*** Input data Section Begins ***

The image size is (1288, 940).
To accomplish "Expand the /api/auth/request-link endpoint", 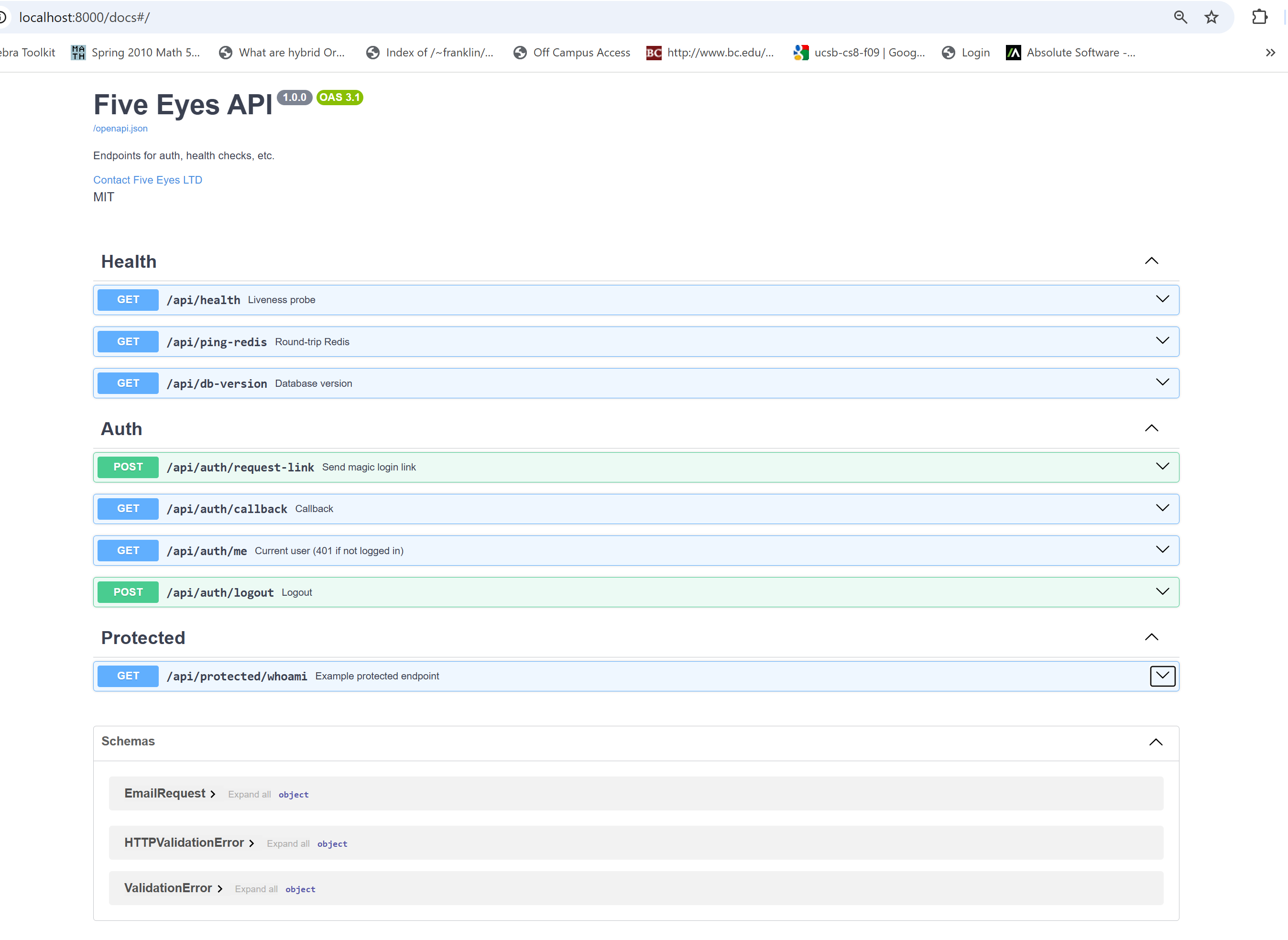I will [x=1162, y=467].
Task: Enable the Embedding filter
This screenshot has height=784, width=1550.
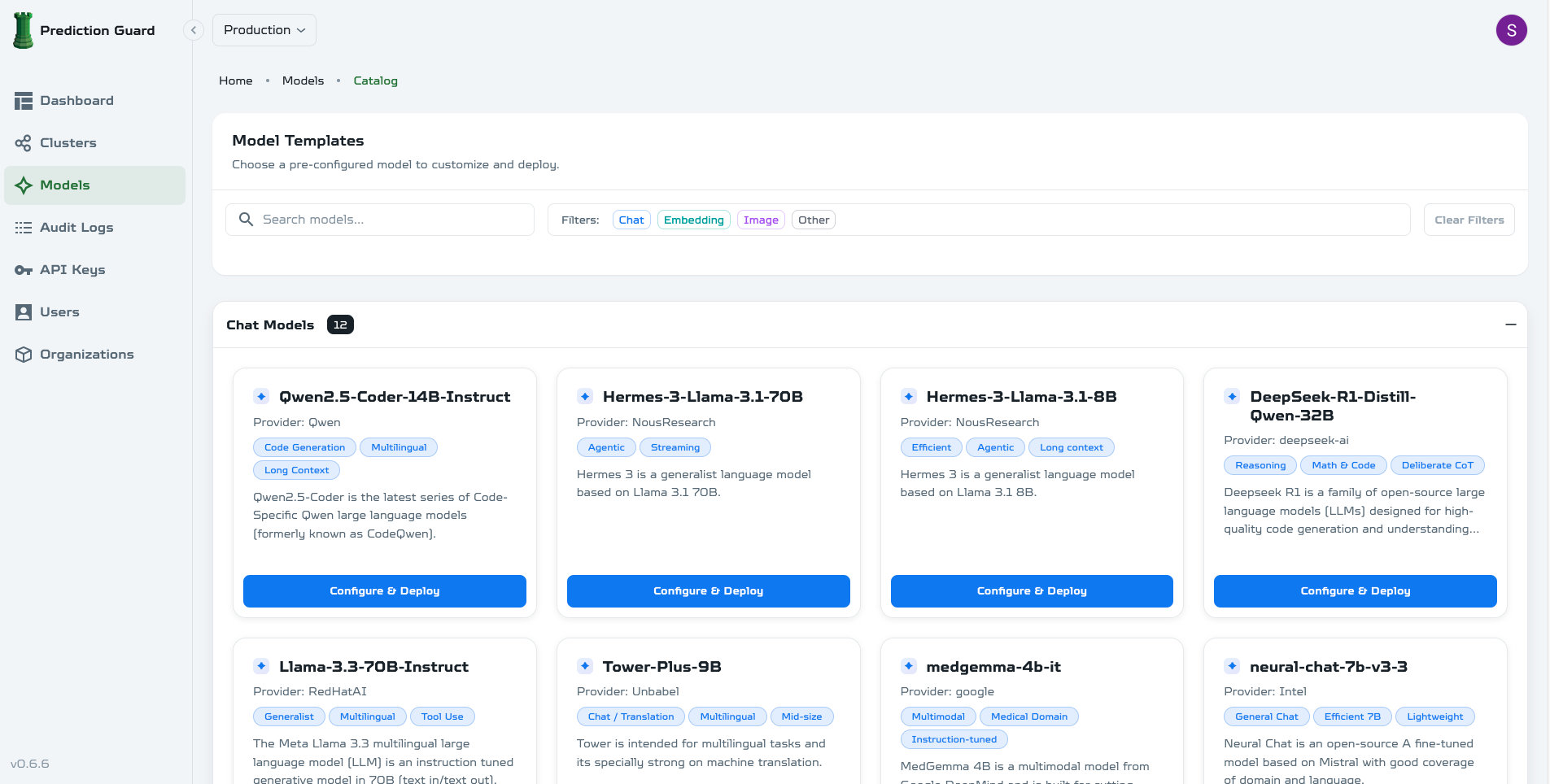Action: 693,220
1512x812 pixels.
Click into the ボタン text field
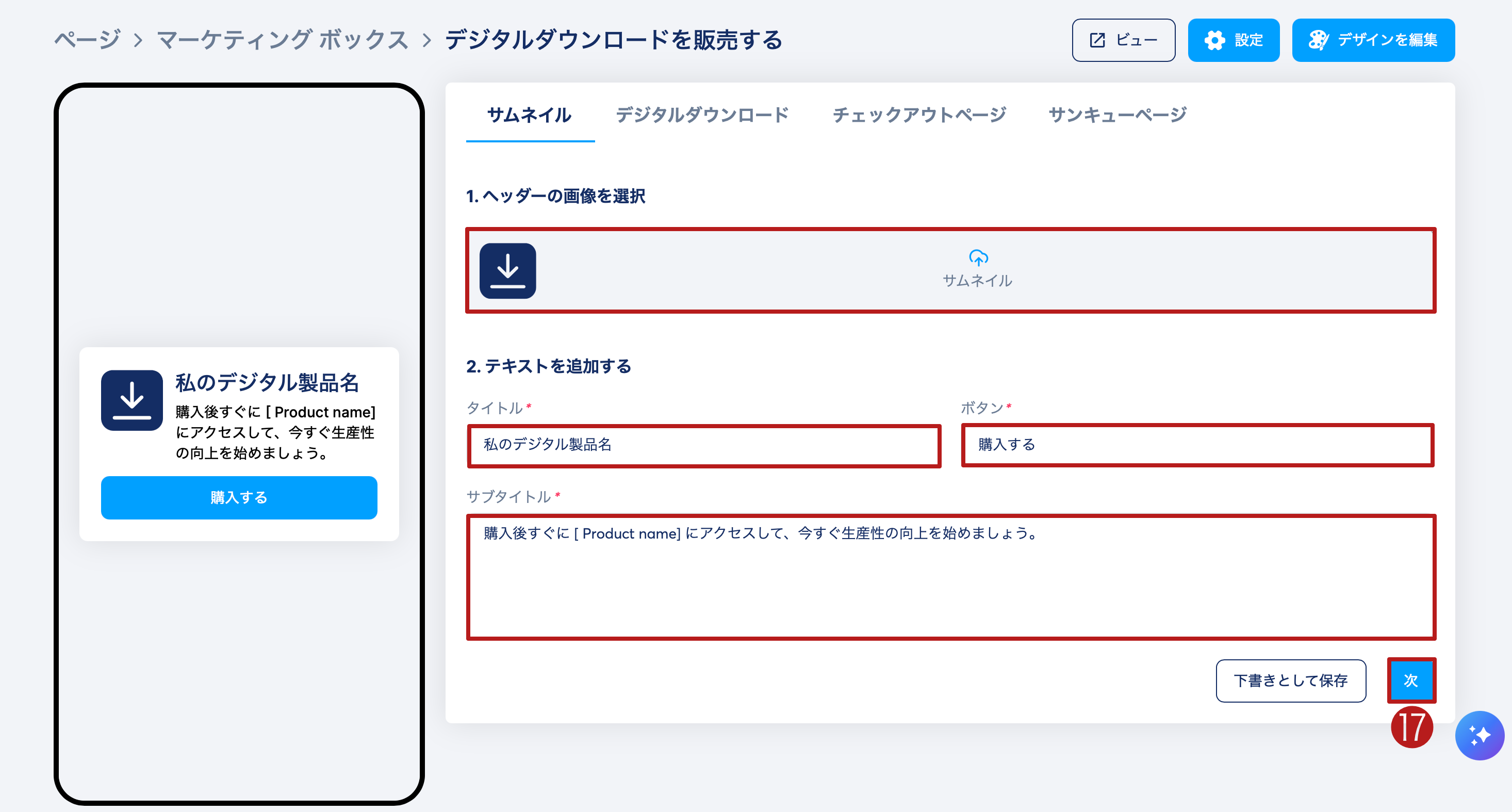(x=1197, y=445)
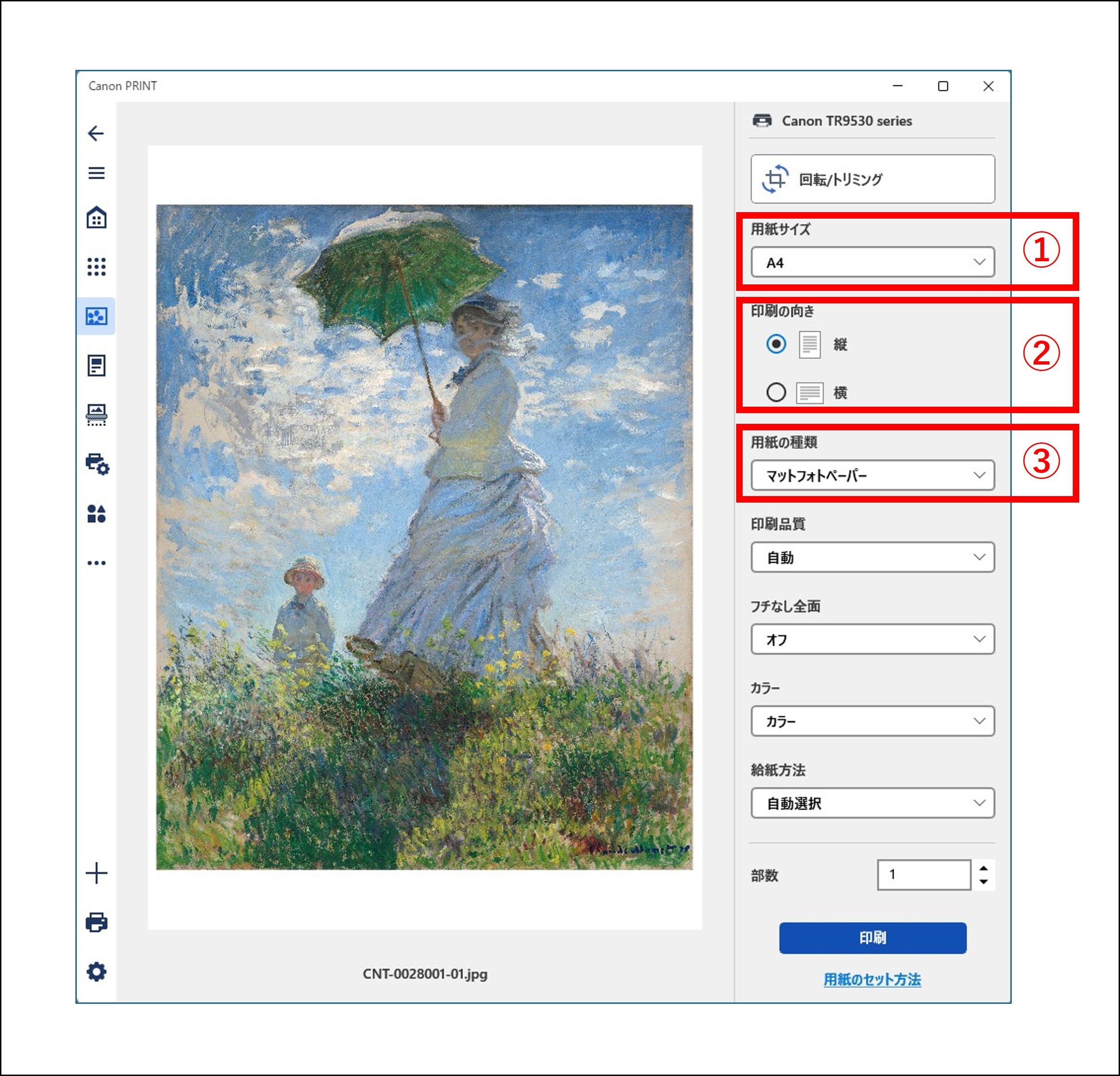Open the hamburger menu in sidebar
The width and height of the screenshot is (1120, 1076).
[96, 173]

*** Input data Section Ends ***

## Task objective:
In the records, the line containing "Task: Enable the Embedding filter" starts the span and the final line ends it. Output exactly that span, both ends included, with no pictures and nothing else.

## Answer box:
Task: Enable the Embedding filter
This screenshot has height=784, width=1550.
Action: 693,220
1512x812 pixels.
Click into the ボタン text field
(x=1197, y=445)
Open the hamburger menu in sidebar
The width and height of the screenshot is (1120, 1076).
[96, 173]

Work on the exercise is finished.